Yglesias Award Nominee

"There were a helluva lot of us who got dragged along for the [Iraq War] ride, played like chumps we now know with hindsight. Realist types like me mostly did based on fears of Saddam's supposed chemical and biological WMD capability (relying on Tenet's 'slam dunk' for the casus belli), thinking 9/11 might have inspired Saddam, and per 'the enemy of my enemy is my friend,' that he might decide to cozy up with transnational terror groups like al-Qaeda to deliver a severe second-round blow to the U.S.

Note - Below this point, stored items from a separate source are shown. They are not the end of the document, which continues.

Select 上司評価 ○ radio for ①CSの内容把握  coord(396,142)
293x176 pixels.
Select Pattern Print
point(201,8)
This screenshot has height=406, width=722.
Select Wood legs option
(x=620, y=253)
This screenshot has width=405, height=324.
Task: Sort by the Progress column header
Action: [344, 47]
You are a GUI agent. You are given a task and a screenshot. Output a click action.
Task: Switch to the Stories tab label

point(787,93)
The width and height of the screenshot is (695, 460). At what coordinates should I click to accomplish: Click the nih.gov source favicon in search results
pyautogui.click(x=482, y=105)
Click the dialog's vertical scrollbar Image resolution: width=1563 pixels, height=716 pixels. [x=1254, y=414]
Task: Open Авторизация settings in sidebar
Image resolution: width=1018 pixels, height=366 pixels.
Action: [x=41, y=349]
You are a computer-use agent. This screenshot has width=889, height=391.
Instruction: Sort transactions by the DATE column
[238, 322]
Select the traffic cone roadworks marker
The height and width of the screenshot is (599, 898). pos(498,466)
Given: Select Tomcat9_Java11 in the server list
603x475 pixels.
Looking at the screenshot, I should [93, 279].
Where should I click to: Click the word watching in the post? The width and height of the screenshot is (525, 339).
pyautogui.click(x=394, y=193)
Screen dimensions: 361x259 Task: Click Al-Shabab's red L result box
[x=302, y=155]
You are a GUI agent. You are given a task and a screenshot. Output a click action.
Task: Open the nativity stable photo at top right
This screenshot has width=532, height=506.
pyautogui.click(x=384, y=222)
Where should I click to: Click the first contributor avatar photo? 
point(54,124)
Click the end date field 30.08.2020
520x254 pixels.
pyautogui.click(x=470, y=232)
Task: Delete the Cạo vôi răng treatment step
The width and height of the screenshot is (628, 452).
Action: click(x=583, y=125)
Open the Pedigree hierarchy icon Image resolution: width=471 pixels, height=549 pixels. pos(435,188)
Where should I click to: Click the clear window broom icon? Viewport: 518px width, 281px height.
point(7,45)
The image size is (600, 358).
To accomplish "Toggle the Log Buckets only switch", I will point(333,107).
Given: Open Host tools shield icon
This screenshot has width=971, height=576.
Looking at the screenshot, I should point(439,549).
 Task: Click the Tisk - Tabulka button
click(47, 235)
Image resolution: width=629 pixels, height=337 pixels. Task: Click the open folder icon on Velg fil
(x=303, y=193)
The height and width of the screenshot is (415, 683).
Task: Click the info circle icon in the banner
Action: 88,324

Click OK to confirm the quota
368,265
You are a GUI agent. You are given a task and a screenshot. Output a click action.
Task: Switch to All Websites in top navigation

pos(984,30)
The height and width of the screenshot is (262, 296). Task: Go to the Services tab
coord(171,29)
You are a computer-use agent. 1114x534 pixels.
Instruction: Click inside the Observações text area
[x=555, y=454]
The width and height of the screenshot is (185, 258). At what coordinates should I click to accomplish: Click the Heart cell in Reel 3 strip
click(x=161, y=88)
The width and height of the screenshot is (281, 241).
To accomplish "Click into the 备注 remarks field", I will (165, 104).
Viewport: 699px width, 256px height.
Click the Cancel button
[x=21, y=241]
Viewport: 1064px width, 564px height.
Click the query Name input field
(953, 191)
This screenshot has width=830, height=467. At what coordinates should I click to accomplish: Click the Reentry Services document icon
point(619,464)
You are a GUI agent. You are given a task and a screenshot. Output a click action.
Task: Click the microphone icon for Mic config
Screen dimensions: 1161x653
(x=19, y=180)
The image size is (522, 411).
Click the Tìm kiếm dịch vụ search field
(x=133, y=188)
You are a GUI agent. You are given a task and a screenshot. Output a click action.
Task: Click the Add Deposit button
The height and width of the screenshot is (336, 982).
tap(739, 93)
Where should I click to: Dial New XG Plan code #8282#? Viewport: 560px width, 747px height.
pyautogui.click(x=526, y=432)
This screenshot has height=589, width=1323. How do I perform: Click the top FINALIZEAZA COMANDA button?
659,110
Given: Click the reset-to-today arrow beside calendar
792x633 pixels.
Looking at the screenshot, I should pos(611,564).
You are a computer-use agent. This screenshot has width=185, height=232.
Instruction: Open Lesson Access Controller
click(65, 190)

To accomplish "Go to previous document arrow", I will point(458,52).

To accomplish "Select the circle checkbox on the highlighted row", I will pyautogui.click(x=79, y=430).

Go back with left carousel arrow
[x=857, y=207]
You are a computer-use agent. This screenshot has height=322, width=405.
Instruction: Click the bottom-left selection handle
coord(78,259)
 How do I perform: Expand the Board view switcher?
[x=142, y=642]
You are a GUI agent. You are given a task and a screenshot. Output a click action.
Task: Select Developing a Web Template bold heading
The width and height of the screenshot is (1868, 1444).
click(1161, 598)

Like many New Yorkers and others who were impacted or witnessed the attacks, I suspect, I suppose I also felt much anger, fused with an ill-advised sense of absolutist, moral righteousness that was its own form of self-indulgent vanity too, one that helped spur on copious helpings of jingo-fever in the air - with too few of us asking the hard questions about the hows and why and whos of how the post-war nation-building effort would be pursued (I speak here of Iraq, not the fully warranted conflict in Afghanistan). Such public confessionals aren't particularly pleasant, of course, but they have the merit of being honest reflections of what I now believe, for whatever they're worth," - Greg Djerejian.

I see a lot of my own vanity in those months as well. And I feel the same way about it as Greg does.